Medan gave him a shove that sent him staggering across the room. “Go fetch your mistress,” he ordered.

“Travel?” Laurana said, astonished. She had been sitting in the arboretum, pretending to listen to Kalindas read aloud from an ancient elventext. In reality, she had not heard a word. “Where am I going?”

Kelevandros shook his head. “The marshal will not tell me, Madam. He is acting very strangely.”

“I don’t like this, Madam,” Kalindas stated, lowering the book. “First imprisonment in your house, now this. You should not go with the marshal.”

“I agree with my brother, Madam,” Kelevandros added. “I will tell him you are not well. We will do what we have talked about before. This night, we will smuggle you out in the tunnels.”

“I will not,” said Laurana determinedly. “Would you have me flee to safety while the rest of my people are forced to stay behind? Bring my cloak.”

“Madam,” Kelevandros dared to argue, “please—”

“Fetch me my cloak,” Laurana stated. Her tone was gentle but firm, brooked no further debate.

Kelevandros bowed silently.

Kalindas went to fetch the cloak. Kelevandros returned with Laurana to the front door, where Marshal Medan had remained standing.

Sighting her, he straightened. “Lauranalanthalas of the House of Solostaran,” he said formally, “you are under arrest. You will surrender yourself peacefully to me as my prisoner.”

“Indeed?” Laurana was quite calm. “What is the charge? Or is there a charge?” she asked. She turned so that Kalindas could place the cloak about her shoulders.

The elf started to do so, but Medan took the cloak himself. The marshal, his expression grave, settled the cloak around Laurana’s shoulders.

“The charges are numerous, Madam. Harboring a human sorcerer who is wanted by the Gray Robes, concealing your knowledge of a valuable magical artifact, which the sorcerer had in his possession when, by law, all magical artifacts located in Qualinesti are to be handed over to the dragon.
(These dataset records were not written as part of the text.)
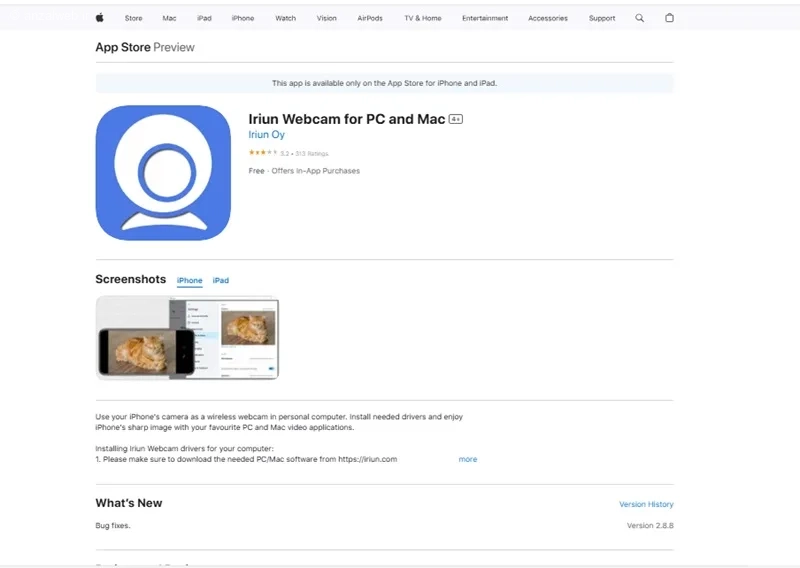Open the shopping bag icon
This screenshot has width=800, height=568.
click(669, 18)
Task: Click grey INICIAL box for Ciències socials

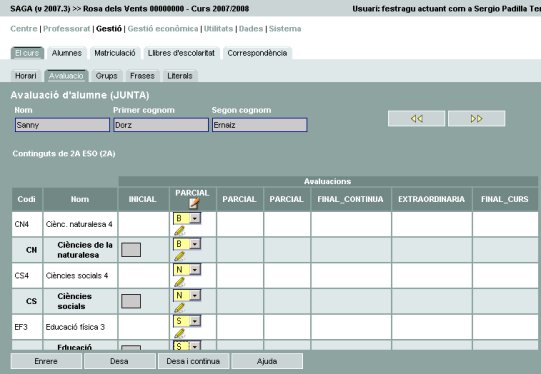Action: [131, 301]
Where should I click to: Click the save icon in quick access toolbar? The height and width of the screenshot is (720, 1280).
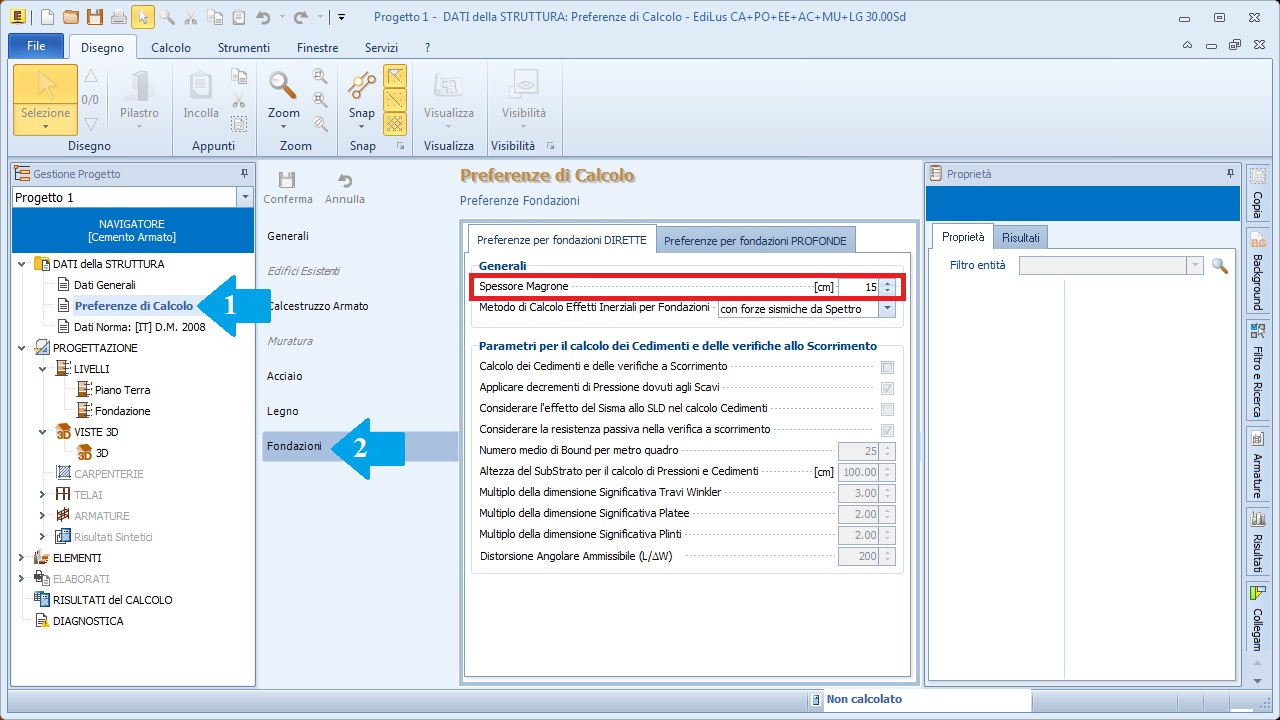point(94,16)
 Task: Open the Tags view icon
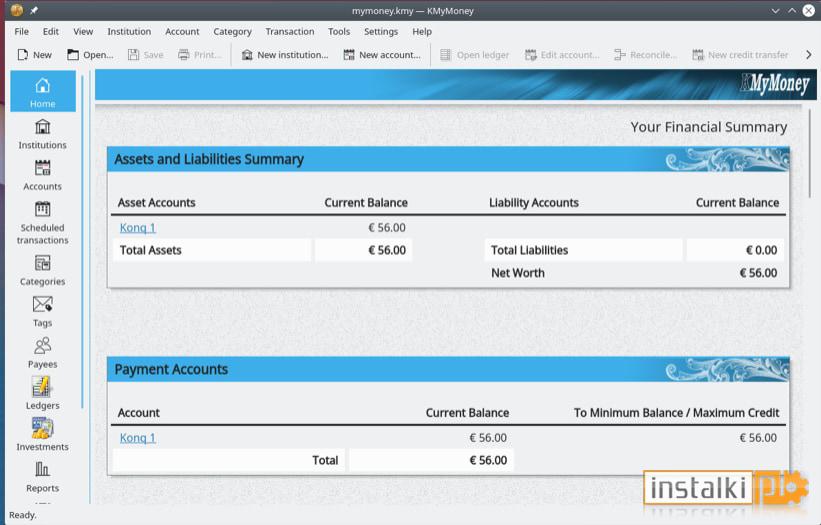(42, 304)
Aiding and abetting the outlaw sorcerer in his escape from Qualinesti with the artifact.”

“I see,” said Laurana.

“I tried to warn you, madam, but you would not heed me,”

Medan said.

“Yes, you did try to warn me, marshal, and for that I am grateful.” Laurana fastened the cloak around her neck with a jeweled pin. Her hands were steady, did not tremble. “And what is to be done with me, Marshal Medan?”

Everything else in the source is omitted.